8 Absolute Best Cuts Of Meat To Deep Fry
Aug 16, 2023
There's something profoundly comforting about deep-fried foods. Whether it's the nostalgia of childhood county fairs or the anticipation tied to a basket of game-day chicken wings, there's no denying the magic deep frying imparts on even the simplest dishes.
There's really no secret to the cooking method: When oil reaches a high enough temperature, it causes the food's surface to cook instantly, creating a seal in the form of a signature golden crust that keeps the fat out and moisture locked in. That moisture converts to steam, cooking from the inside out. The result? A juicy, perfectly cooked morsel encapsulated in a crispy shell of deliciousness.

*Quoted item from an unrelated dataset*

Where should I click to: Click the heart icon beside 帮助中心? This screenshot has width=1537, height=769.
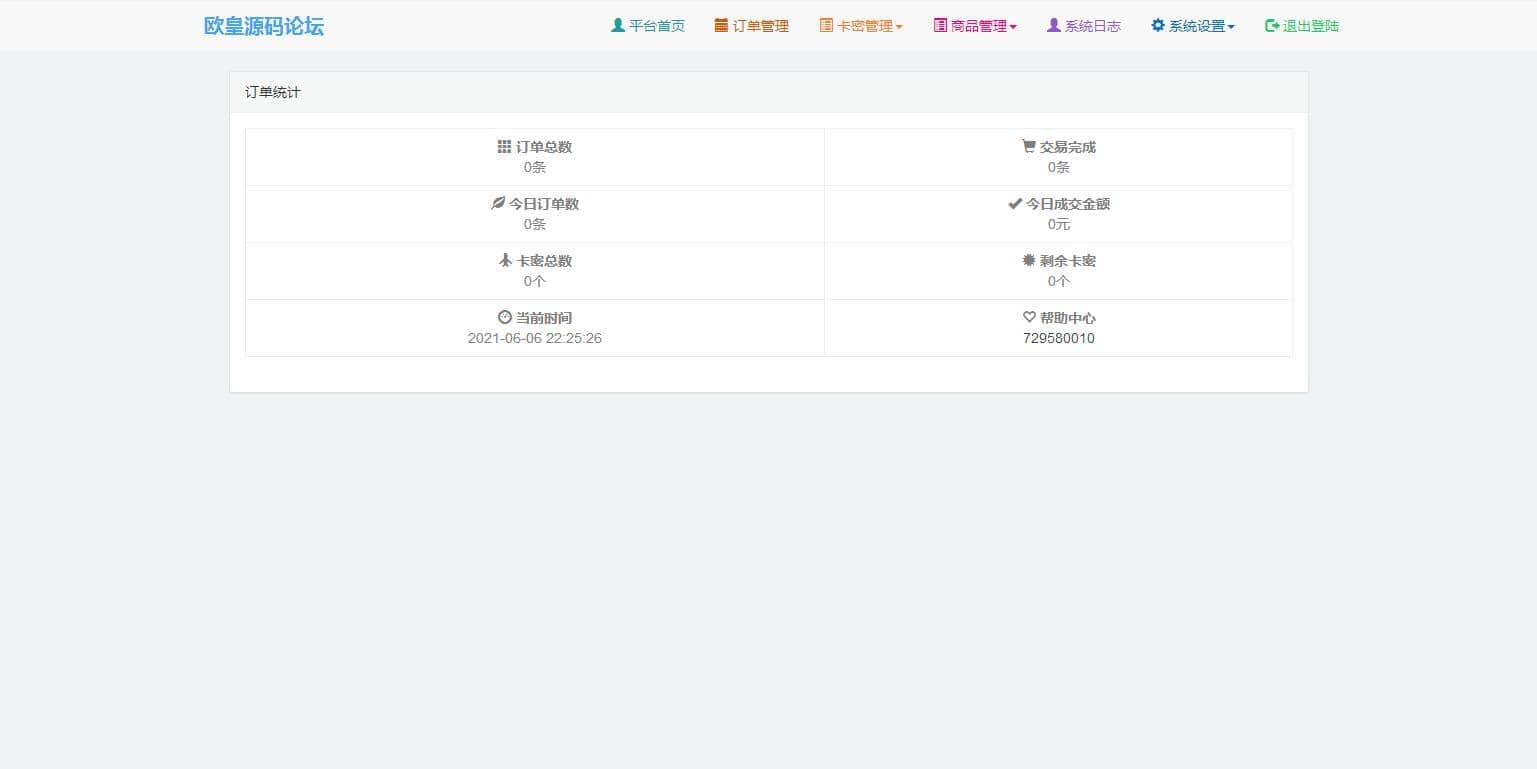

Deep fat frying works well on any number of dishes, but it's particularly effective for cooking meat thanks to that crispy moisture-locking seal. Lean meats and cheaper cuts especially benefit from a dip in the deep fryer — or a Dutch oven in the case of most home cooks. Where more direct-heat methods like pan-frying or grilling can cause precious fat loss, deep frying keeps all the good stuff in the meat resulting in a deliciously moist bite.
Still nervous about cooking with all that hot oil? Don't be. While there are certain mistakes to avoid when deep frying, a little preparation and the correct cooking vessel are really all you need to transform cheaper cuts of meat into crispy golden deliciousness.
When it comes to deep-fried foods, few bites hit the spot like old-fashioned fried chicken. While the restaurant variety can be hit or miss, making the classic comfort food staple at home can be a slam dunk with a few tips and tricks. Among the secrets to making great fried chicken is to use dark meat.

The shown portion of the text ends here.